> _Exercise prompt_: What follows is a listing; give it again exactly, in its entirety.

> _Information shown_:
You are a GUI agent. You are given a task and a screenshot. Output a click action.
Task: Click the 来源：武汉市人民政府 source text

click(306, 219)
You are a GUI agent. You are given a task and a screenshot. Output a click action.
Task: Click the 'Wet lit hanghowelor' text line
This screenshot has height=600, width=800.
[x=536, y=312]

> _Result of the exercise_:
You are a GUI agent. You are given a task and a screenshot. Output a click action.
Task: Click the 来源：武汉市人民政府 source text

click(306, 219)
You are a GUI agent. You are given a task and a screenshot. Output a click action.
Task: Click the 'Wet lit hanghowelor' text line
This screenshot has height=600, width=800.
[x=536, y=312]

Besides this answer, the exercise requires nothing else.